- [EXERCISE]: Find the line that contains "You are a computer-use" in the entries below. Restate it and every line after it, word for word, with no pictures.

Top of ENTRIES PROVIDED

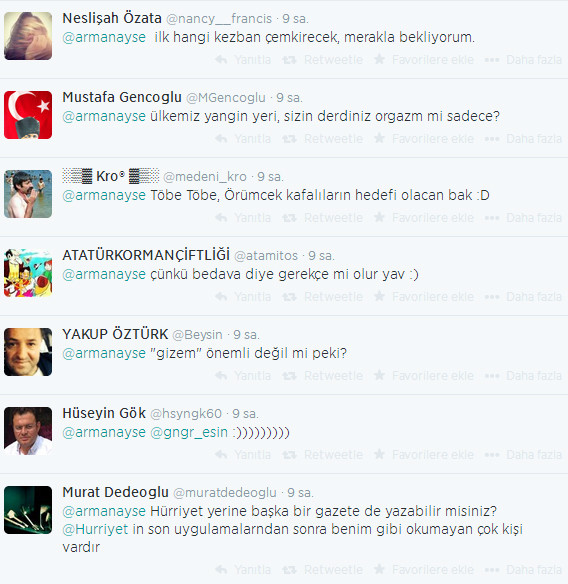Click ATATÜRKORMANÇİFTLİĞİ's cartoon avatar

point(28,273)
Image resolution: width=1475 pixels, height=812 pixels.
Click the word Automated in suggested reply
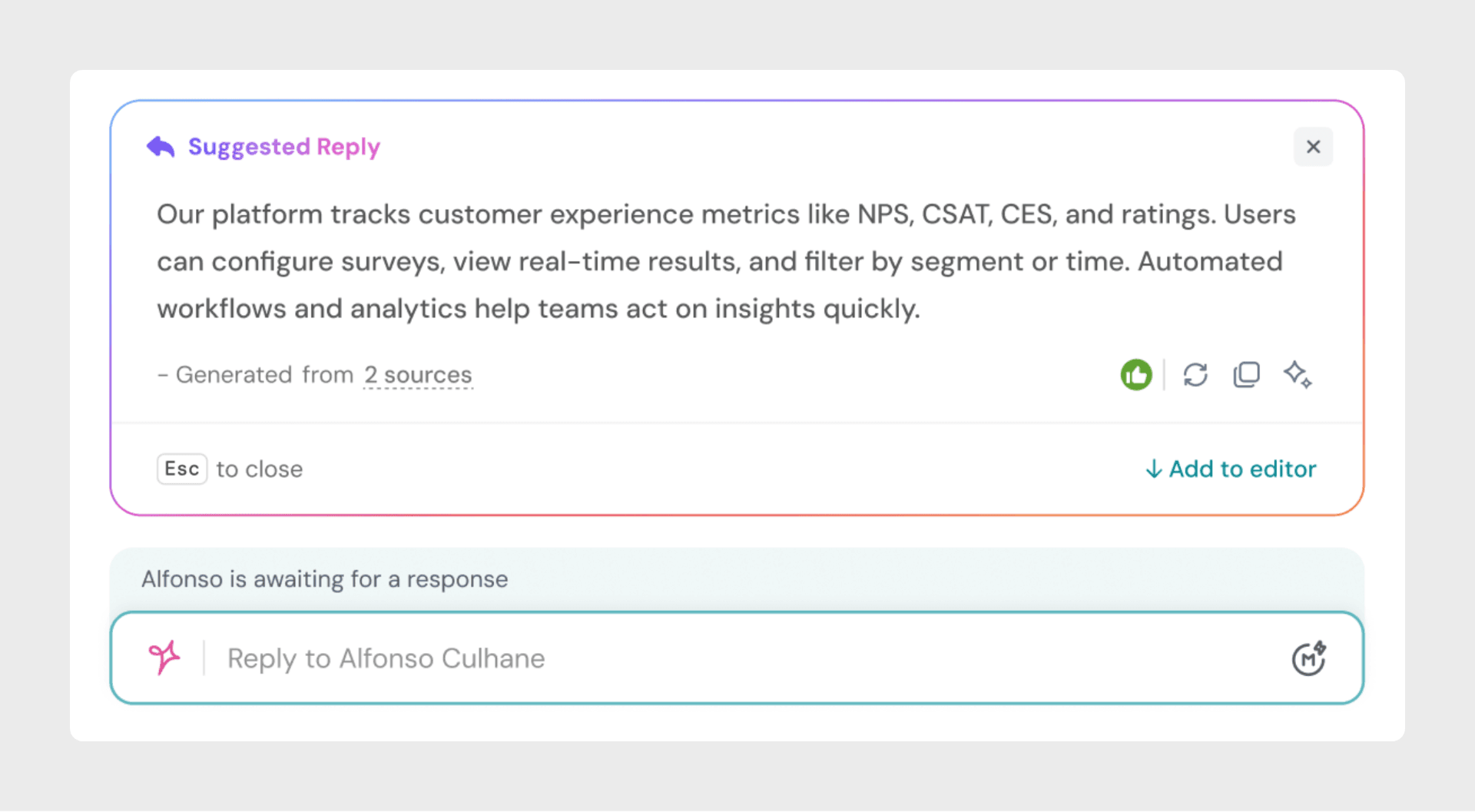pyautogui.click(x=1210, y=262)
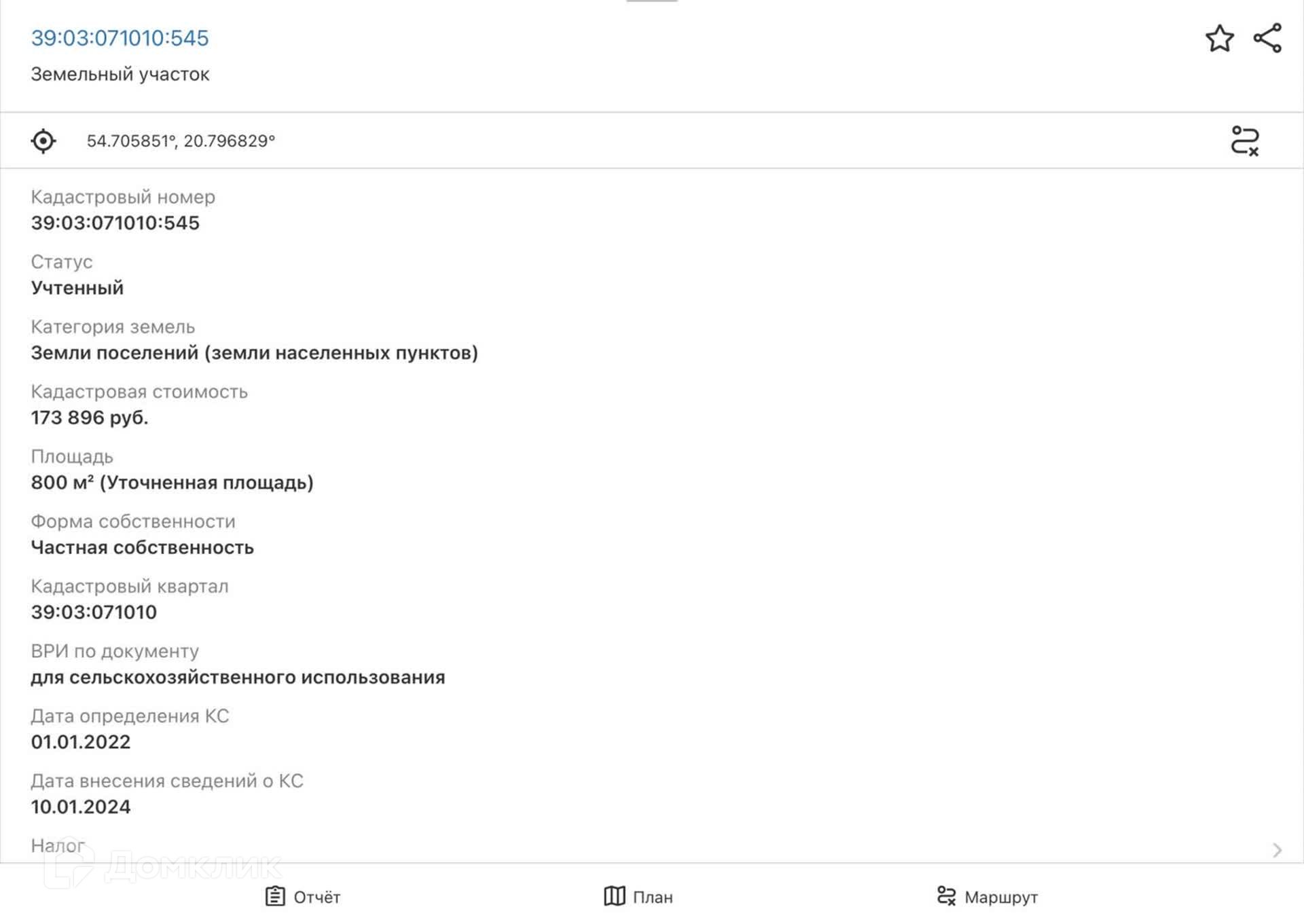The height and width of the screenshot is (924, 1304).
Task: Click the coordinates 54.705851°, 20.796829°
Action: (x=181, y=141)
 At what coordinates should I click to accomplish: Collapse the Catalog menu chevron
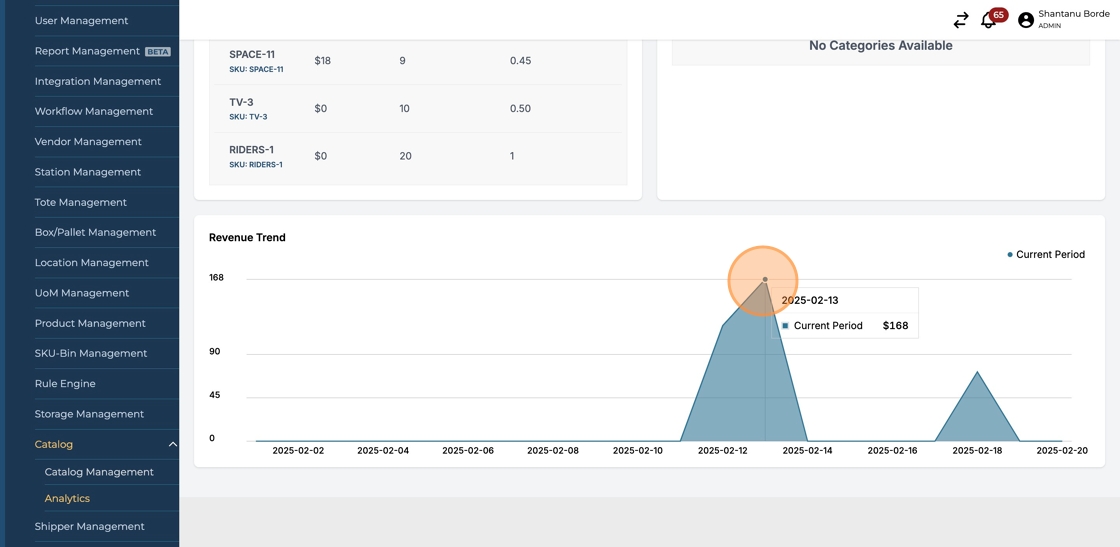[x=172, y=444]
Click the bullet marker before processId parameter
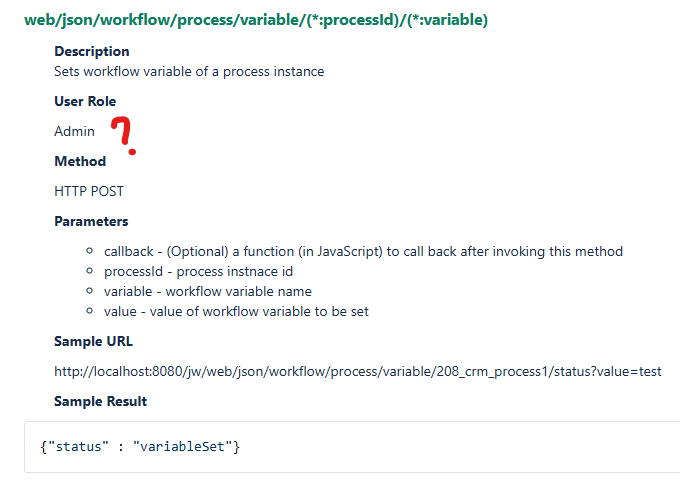680x486 pixels. [91, 271]
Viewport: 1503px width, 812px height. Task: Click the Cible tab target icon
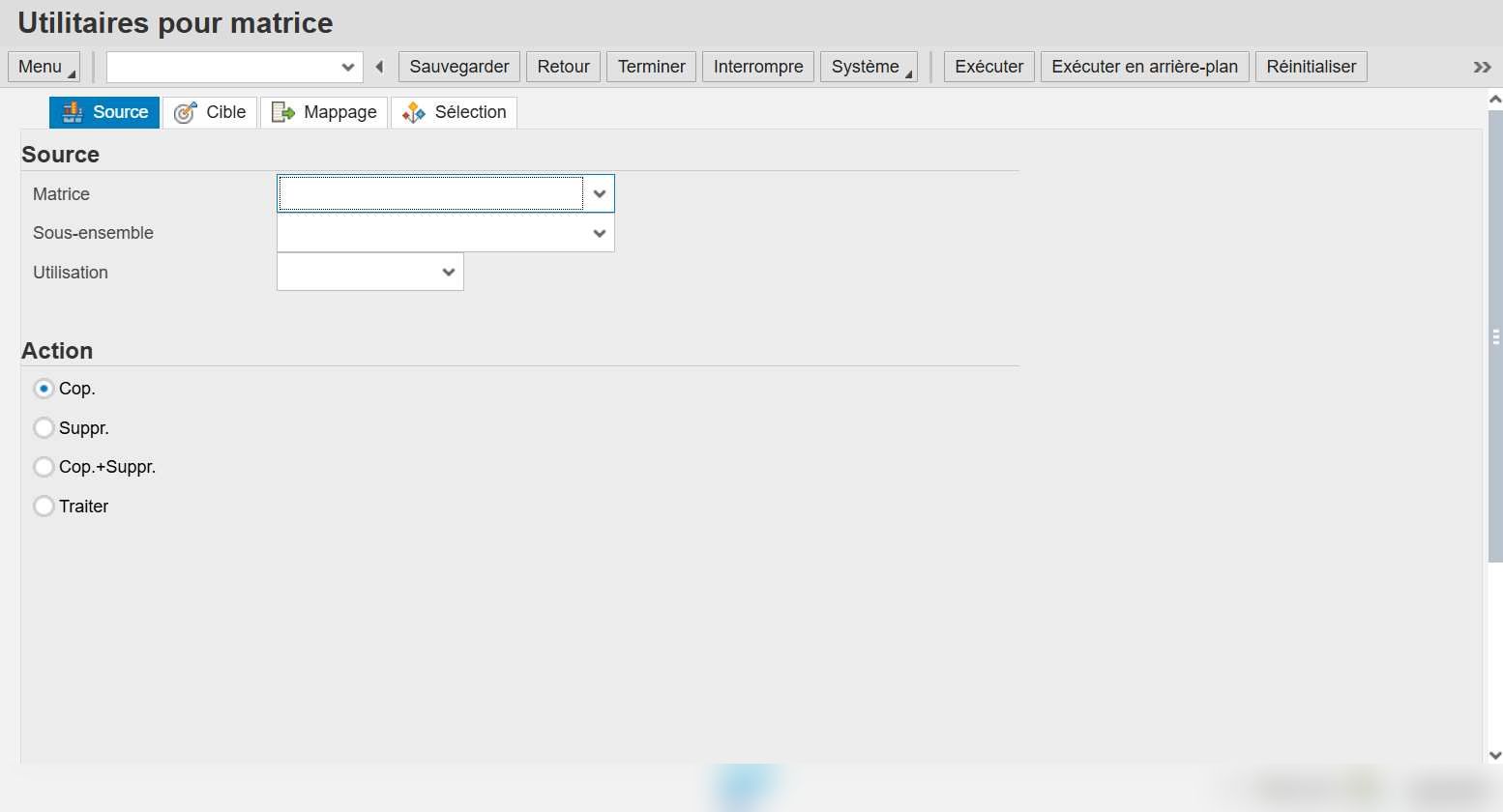coord(185,113)
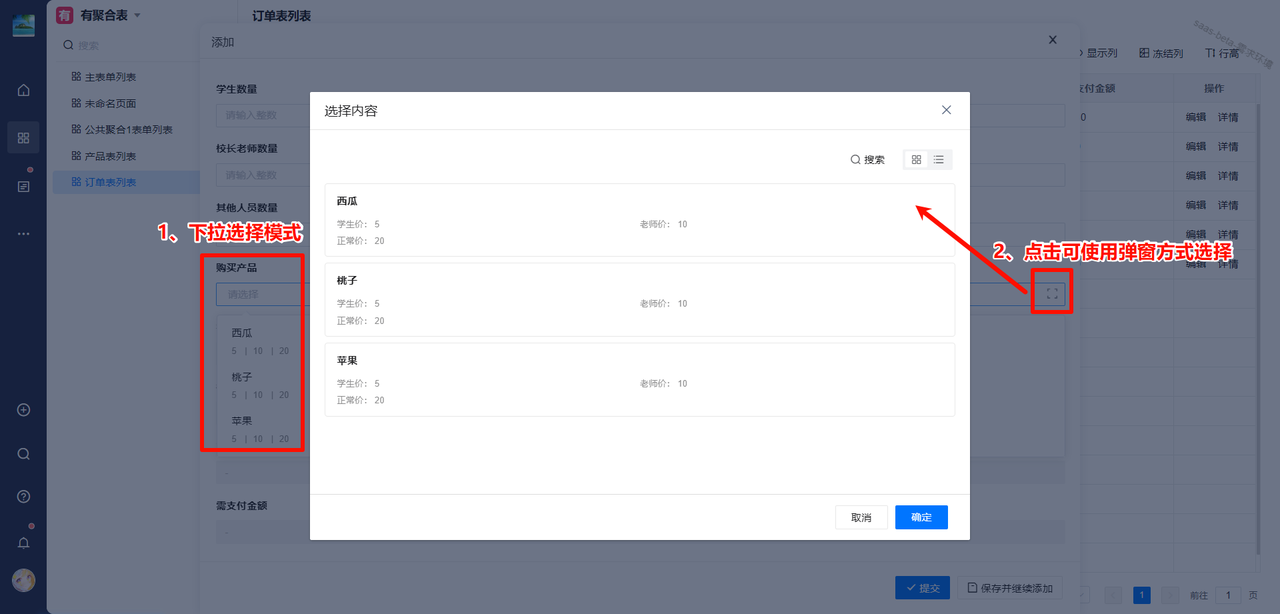Click the more options ellipsis in sidebar
The width and height of the screenshot is (1280, 614).
pyautogui.click(x=23, y=234)
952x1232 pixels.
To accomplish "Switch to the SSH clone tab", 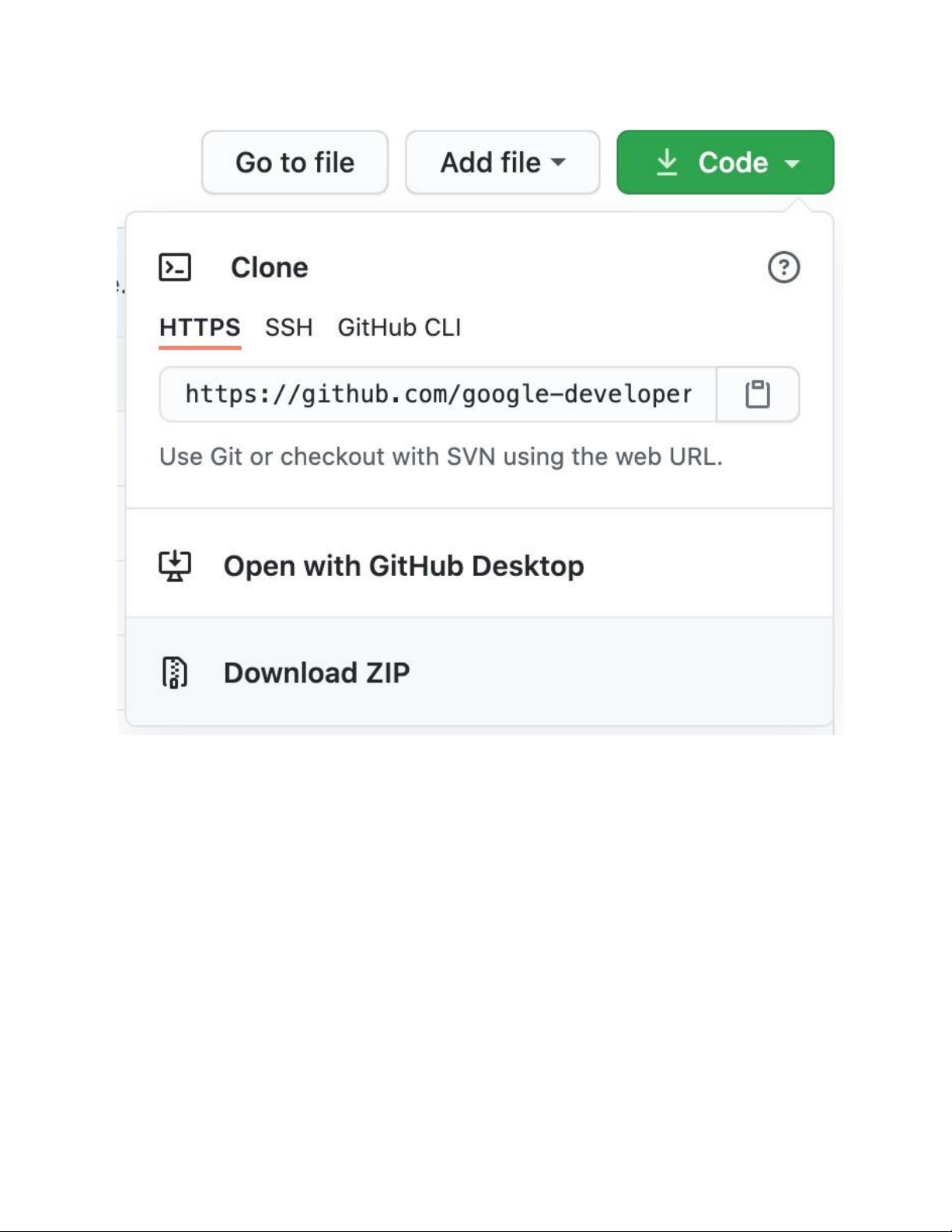I will (x=288, y=327).
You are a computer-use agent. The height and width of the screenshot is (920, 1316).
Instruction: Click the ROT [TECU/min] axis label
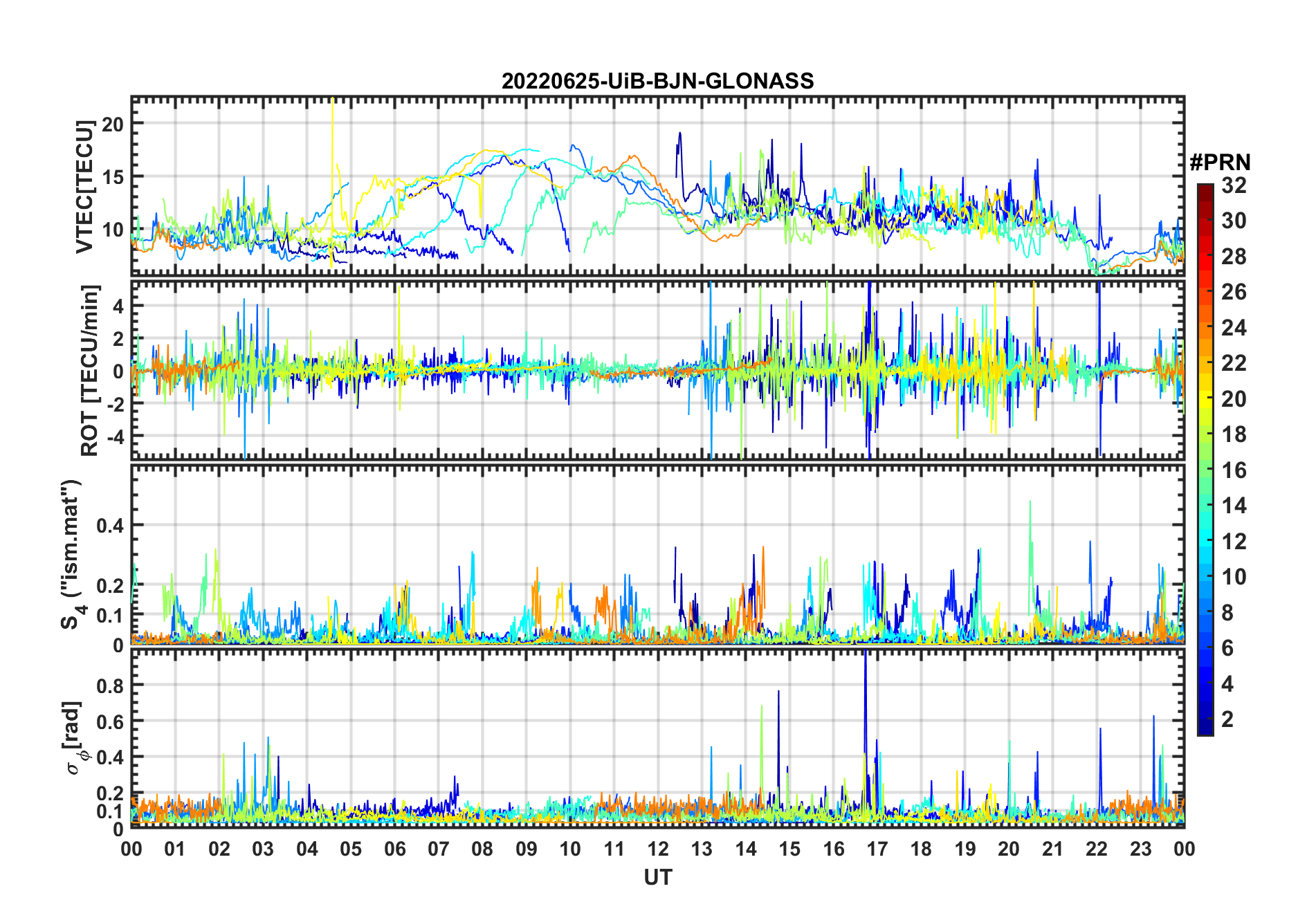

Bottom of ENTRIES PROVIDED

- [WRITTEN RESPONSE]:
You are a computer-use agent. The height and width of the screenshot is (920, 1316).
Instruction: Click the ROT [TECU/min] axis label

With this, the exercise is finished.